Extracted data entries =
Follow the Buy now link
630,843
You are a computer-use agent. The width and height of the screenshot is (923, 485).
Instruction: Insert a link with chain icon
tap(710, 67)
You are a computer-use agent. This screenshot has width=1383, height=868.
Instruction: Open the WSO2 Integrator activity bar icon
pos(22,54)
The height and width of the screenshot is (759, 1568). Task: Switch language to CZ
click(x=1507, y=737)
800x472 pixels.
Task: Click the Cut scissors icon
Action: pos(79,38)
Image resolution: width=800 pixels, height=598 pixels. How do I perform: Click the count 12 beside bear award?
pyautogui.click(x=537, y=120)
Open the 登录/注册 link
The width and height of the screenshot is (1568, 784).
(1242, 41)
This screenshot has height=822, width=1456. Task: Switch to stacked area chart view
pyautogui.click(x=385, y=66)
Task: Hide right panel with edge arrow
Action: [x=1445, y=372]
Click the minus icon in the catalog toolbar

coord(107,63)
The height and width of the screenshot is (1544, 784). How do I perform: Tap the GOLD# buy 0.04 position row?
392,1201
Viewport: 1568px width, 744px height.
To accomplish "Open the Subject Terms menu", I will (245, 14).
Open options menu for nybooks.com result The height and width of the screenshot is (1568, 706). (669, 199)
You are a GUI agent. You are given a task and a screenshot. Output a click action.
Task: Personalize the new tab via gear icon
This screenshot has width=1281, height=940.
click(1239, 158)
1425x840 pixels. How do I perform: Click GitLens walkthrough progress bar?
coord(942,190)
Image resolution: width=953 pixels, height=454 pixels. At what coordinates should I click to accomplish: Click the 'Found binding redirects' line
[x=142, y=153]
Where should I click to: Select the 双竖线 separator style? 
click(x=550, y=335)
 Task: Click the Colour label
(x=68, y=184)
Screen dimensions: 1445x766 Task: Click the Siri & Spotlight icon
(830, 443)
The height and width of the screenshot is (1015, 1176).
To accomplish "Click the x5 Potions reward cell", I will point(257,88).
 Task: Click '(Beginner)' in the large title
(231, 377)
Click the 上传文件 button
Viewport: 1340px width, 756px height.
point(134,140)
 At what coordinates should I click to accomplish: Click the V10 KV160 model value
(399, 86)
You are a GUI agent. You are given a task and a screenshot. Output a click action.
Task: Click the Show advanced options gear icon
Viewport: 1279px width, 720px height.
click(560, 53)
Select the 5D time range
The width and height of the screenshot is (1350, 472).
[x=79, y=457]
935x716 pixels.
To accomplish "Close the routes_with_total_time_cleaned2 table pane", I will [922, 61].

What you should do = Tell how many lines above contain the word "options". Give the number alone.

Written response = 2